- **Text passage**:
^^^^
Good: BART strike backfires badly for unions

July 9, 2013

By Chris Reed

When San Francisco Public Defender Jeff Adachi took on the enormous pensions that were hollowing out the city’s budget in 2011, nearly all the big name Democrats in the Bay Area wouldn’t back him up. Led by Nancy Pelosi and Dianne Feinstein, they instead supported a much more modest reform that had been crafted with public employee unions’ input.

BART1But have times changed in the most liberal chunk of California? Maybe. As John Wildermuth pointed out on Fox & Hounds Daily, the BART strike triggered fury in the Bay Area — with strikers, not management.

“Instead of local politicians joining union workers on the picket line, civic and political leaders pushing behind the scenes to have BART settle and little kids handing out cookies to the strikers, there was plenty of anger and it was all aimed at the union.

“Union leaders failed to recognize that it’s a new day in California. In the past few years, retirees have seen their nest eggs evaporate, people have been forced from their homes and workers who have been employed their entire adult lives suddenly found themselves with no job and no prospects.

“Sure, BART workers have gone four years without a raise, but that average annual salary of $50,000, $60,000 or $70,000, plus healthy benefits, sounds pretty good to people trying to raise a family on part time work or unemployment payments.

“To show just how strong the anti-union sentiment was, the day after the strike ended BART officials were forced to warn commuters not to berate, harass or threaten the workers who were back on the job.”

No longer partisan to question union members’ extreme pay, benefits and clout

stack-of-money-260x173That actually lowballs what BART workers make, according to the San Jose Mercury-News:

“BART employees — including management and nonunion workers — earn an average of about $83,000 annually in gross pay, contribute nothing toward their retirement and $92 monthly to health insurance. Their pay and total compensation are both the highest in the Bay Area among transit agencies.

“BART has offered an 8 percent pay hike over four years and wants workers to pay more toward their medical and pension benefits. The local Service Employees International Union and Amalgamated Transit Union, which represent more than 2,300 train operators, maintenance employees and other blue-collar workers, are looking for a 23 percent pay bump and are willing to contribute more toward benefits, just not as much as management wants.”
^^^^
- **Listed records**:
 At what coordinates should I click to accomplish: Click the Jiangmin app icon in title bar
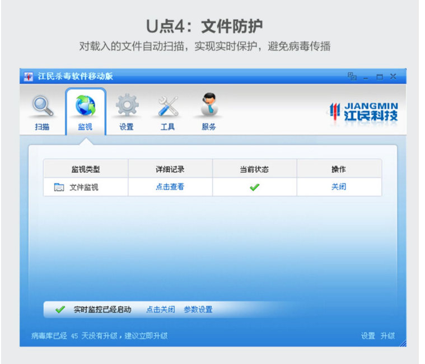pyautogui.click(x=29, y=77)
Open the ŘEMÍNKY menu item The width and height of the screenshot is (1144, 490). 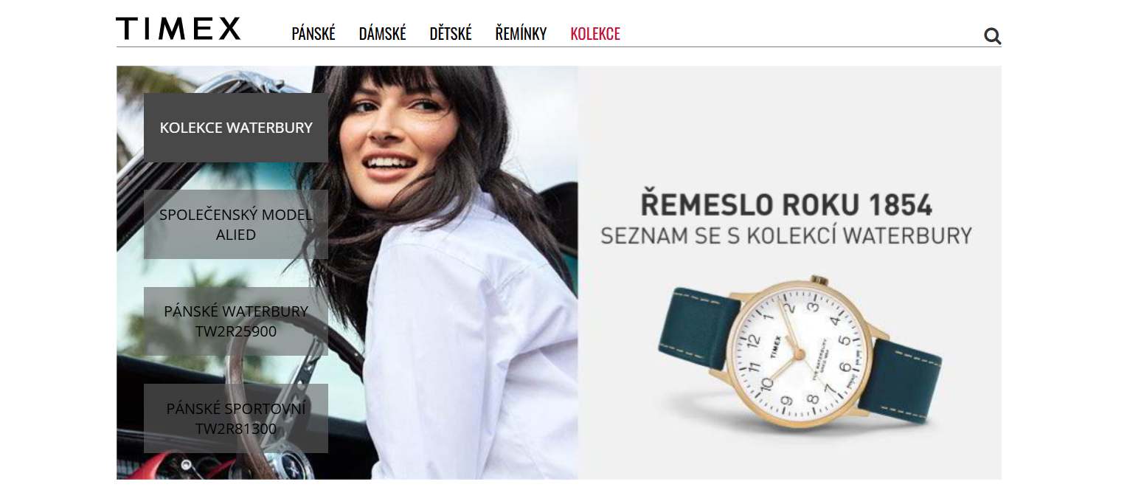pos(521,34)
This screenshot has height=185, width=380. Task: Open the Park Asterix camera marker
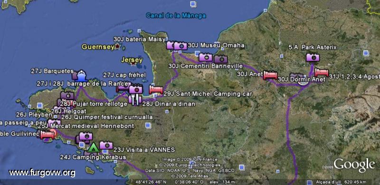313,57
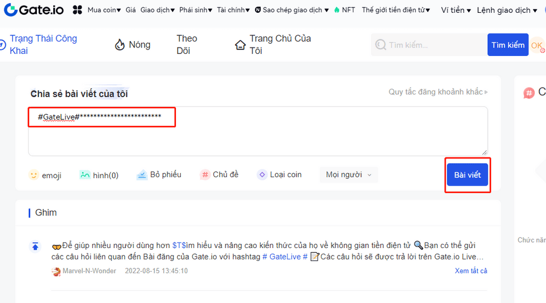Screen dimensions: 546x303
Task: Open the four-dot apps grid icon
Action: point(77,10)
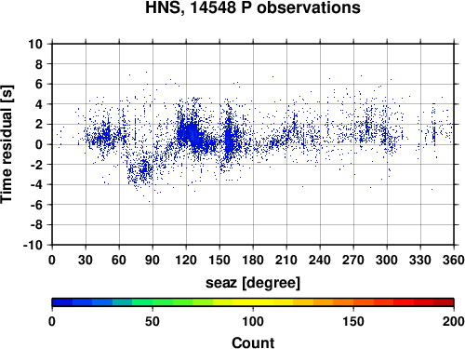Screen dimensions: 465x349
Task: Click the colorbar tick label 50
Action: click(153, 321)
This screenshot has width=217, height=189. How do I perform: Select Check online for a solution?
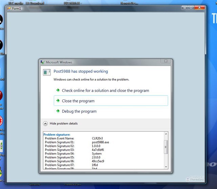(105, 91)
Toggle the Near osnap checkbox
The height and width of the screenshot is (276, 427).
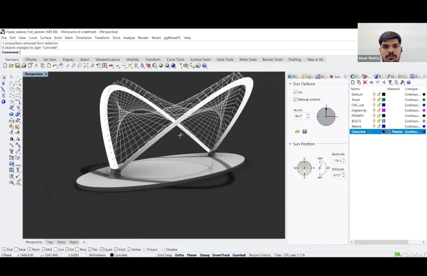18,249
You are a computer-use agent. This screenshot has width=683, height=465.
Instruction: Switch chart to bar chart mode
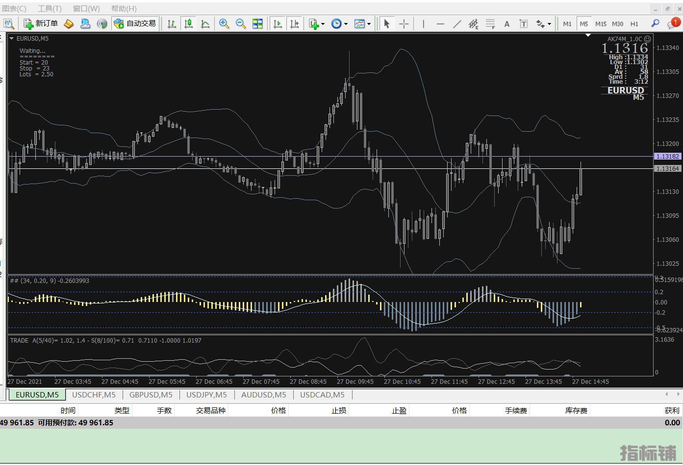[172, 23]
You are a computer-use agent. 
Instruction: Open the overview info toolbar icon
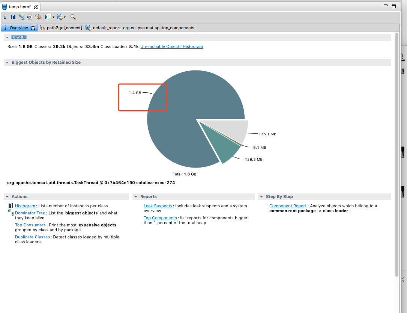(x=5, y=17)
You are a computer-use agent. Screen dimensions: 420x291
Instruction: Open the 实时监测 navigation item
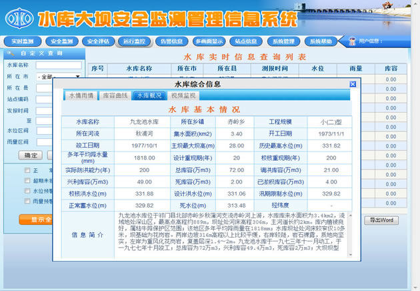point(23,41)
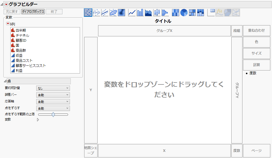This screenshot has height=158, width=272.
Task: Pick the Ellipse element icon
Action: click(x=113, y=13)
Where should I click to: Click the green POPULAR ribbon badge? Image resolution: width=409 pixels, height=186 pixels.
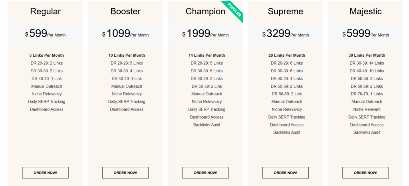click(x=234, y=10)
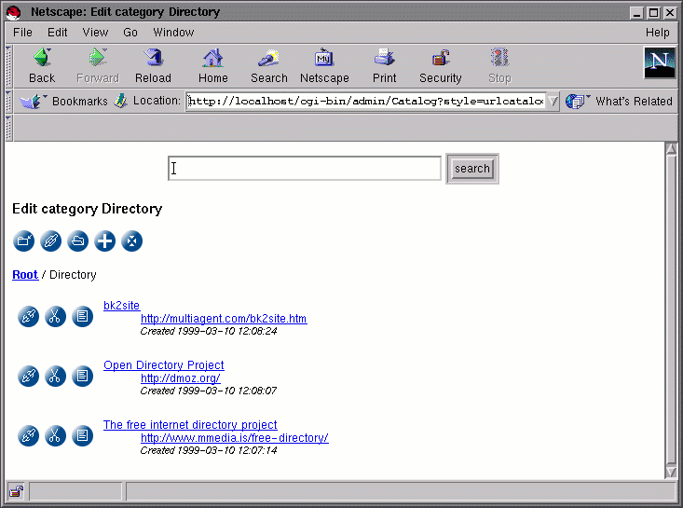The image size is (683, 508).
Task: Follow the Root breadcrumb link
Action: point(25,275)
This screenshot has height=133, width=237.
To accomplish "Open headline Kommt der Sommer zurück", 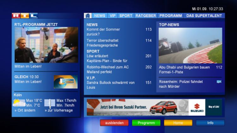I will 103,32.
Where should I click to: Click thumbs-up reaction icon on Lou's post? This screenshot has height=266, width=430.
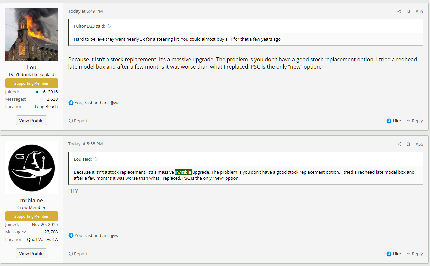coord(71,103)
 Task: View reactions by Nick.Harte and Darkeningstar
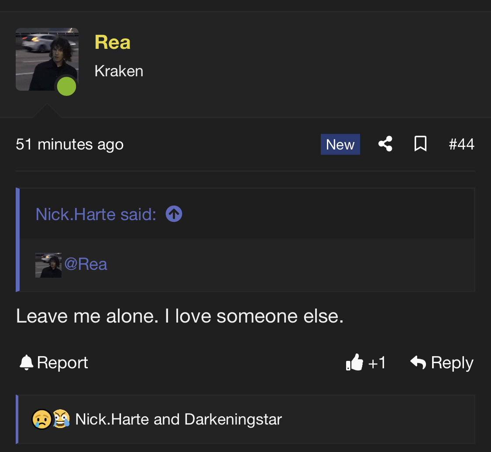click(x=179, y=419)
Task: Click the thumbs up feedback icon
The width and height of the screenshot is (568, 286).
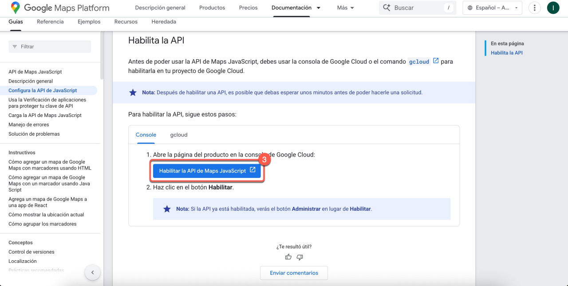Action: tap(288, 257)
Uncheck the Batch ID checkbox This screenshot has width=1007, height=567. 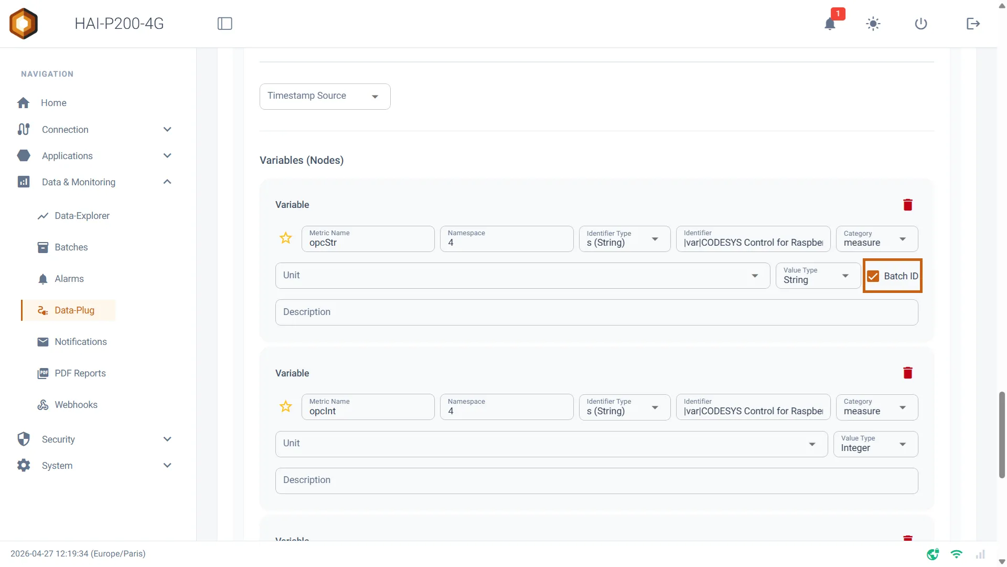pyautogui.click(x=873, y=276)
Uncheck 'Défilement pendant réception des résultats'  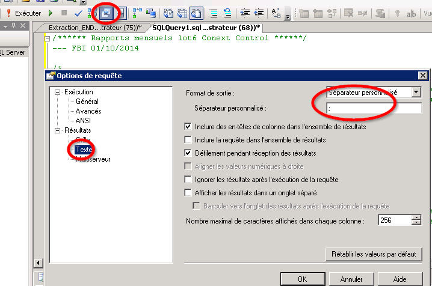click(189, 153)
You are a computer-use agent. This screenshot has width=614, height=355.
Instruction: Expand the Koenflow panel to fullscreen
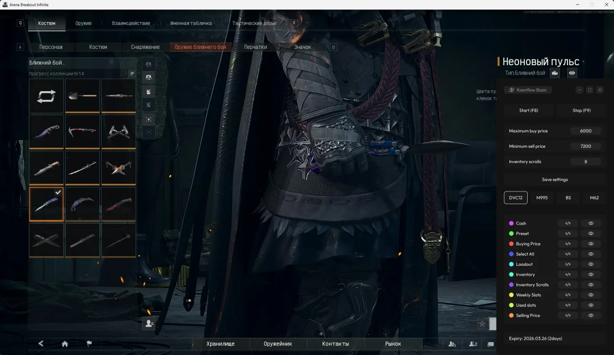[x=590, y=90]
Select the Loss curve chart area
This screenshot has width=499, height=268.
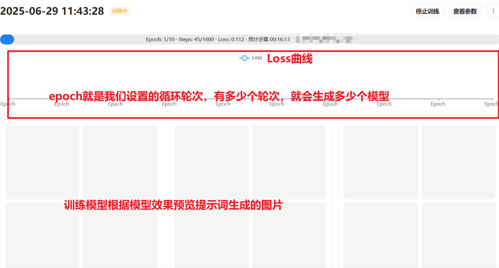click(249, 82)
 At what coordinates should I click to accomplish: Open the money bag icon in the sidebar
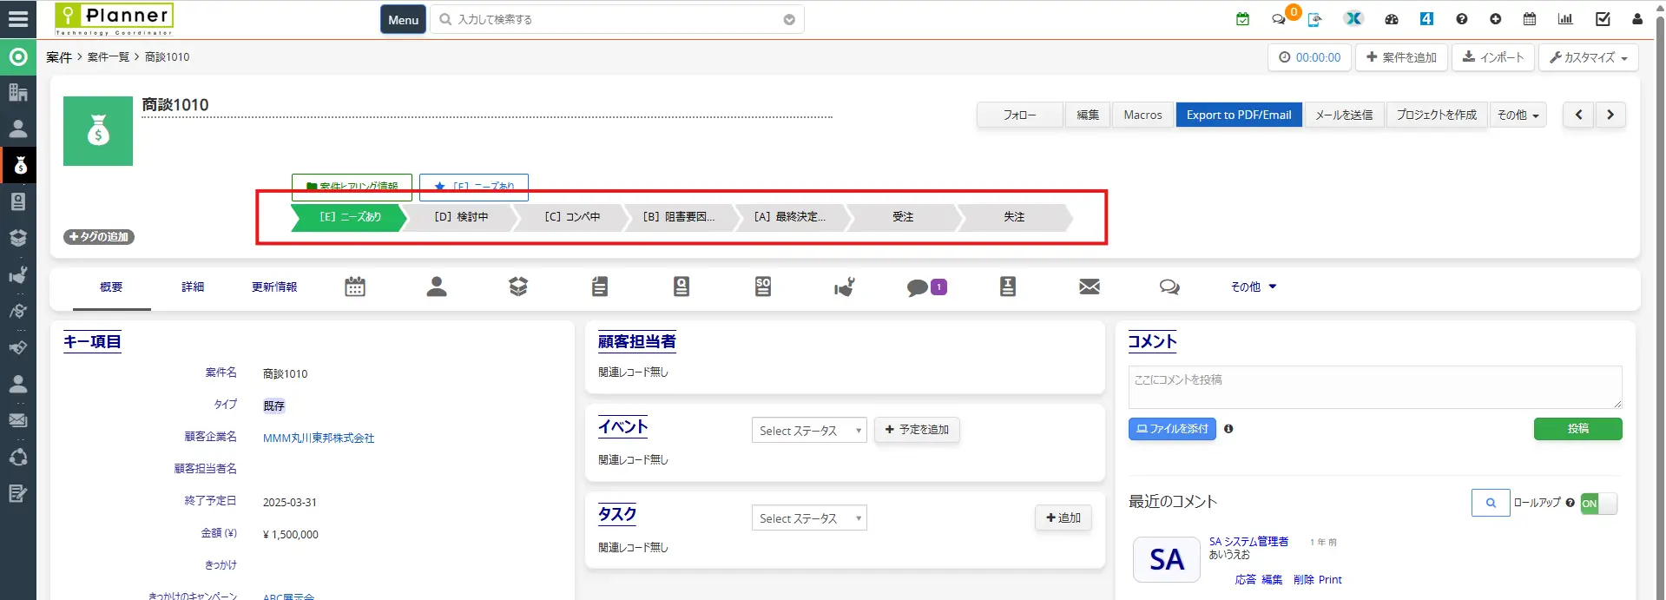[18, 165]
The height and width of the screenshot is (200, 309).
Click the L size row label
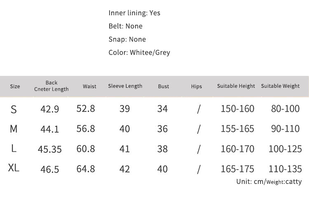[14, 148]
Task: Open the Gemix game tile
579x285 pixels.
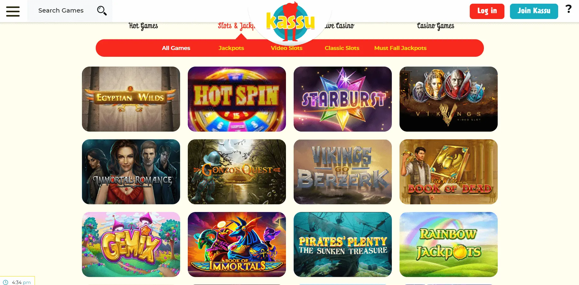Action: point(131,245)
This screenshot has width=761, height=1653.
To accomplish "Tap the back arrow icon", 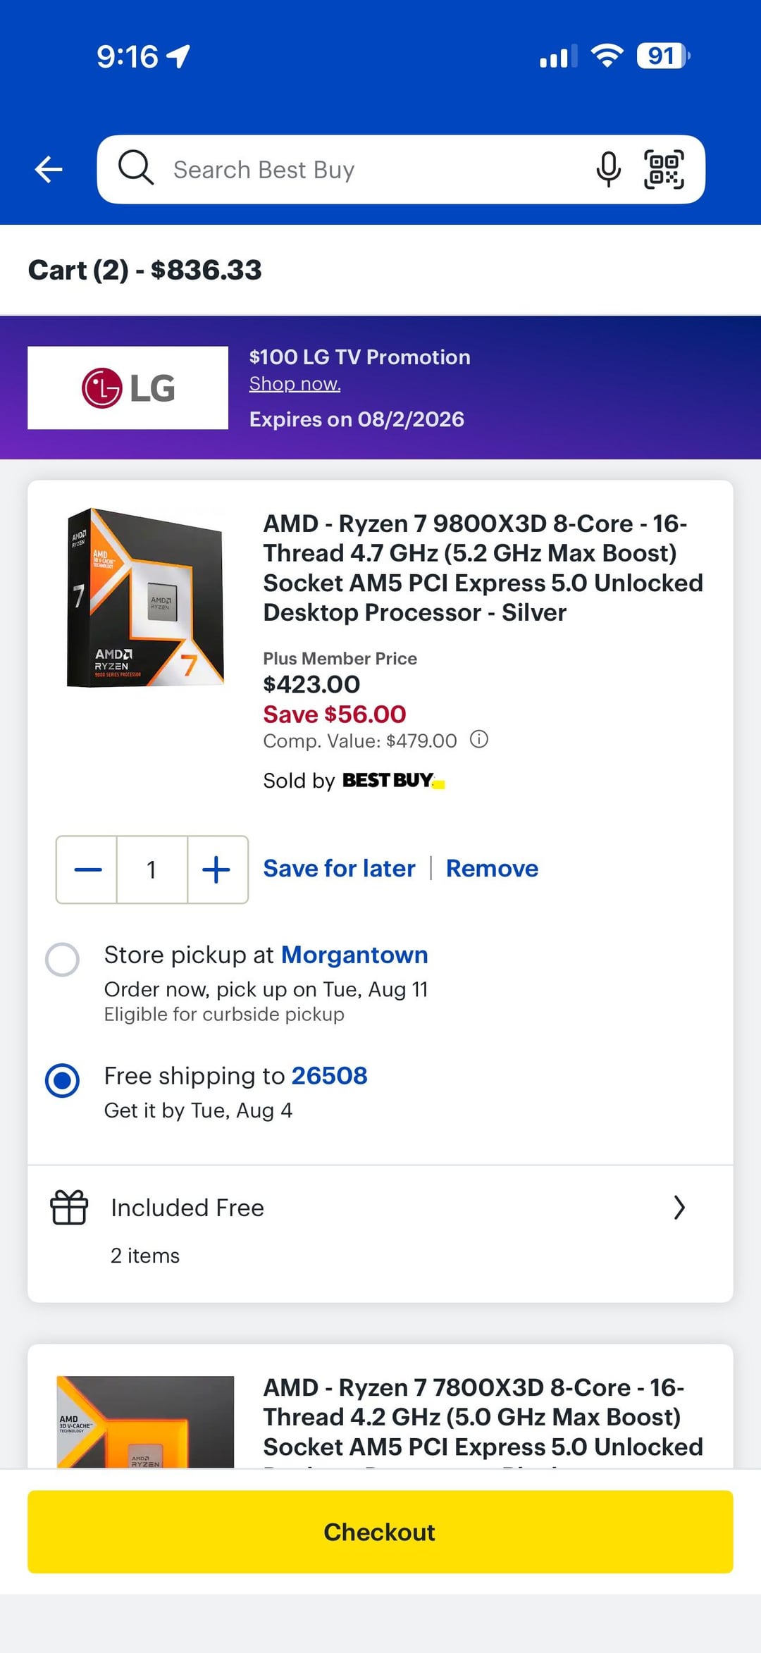I will tap(49, 170).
^^^^
- **Task brief**:
Please copy the BART strike article word for word from "By Chris Reed" to "strikers, not management.".

- **Finished exercise**:
By Chris Reed

When San Francisco Public Defender Jeff Adachi took on the enormous pensions that were hollowing out the city’s budget in 2011, nearly all the big name Democrats in the Bay Area wouldn’t back him up. Led by Nancy Pelosi and Dianne Feinstein, they instead supported a much more modest reform that had been crafted with public employee unions’ input.

BART1But have times changed in the most liberal chunk of California? Maybe. As John Wildermuth pointed out on Fox & Hounds Daily, the BART strike triggered fury in the Bay Area — with strikers, not management.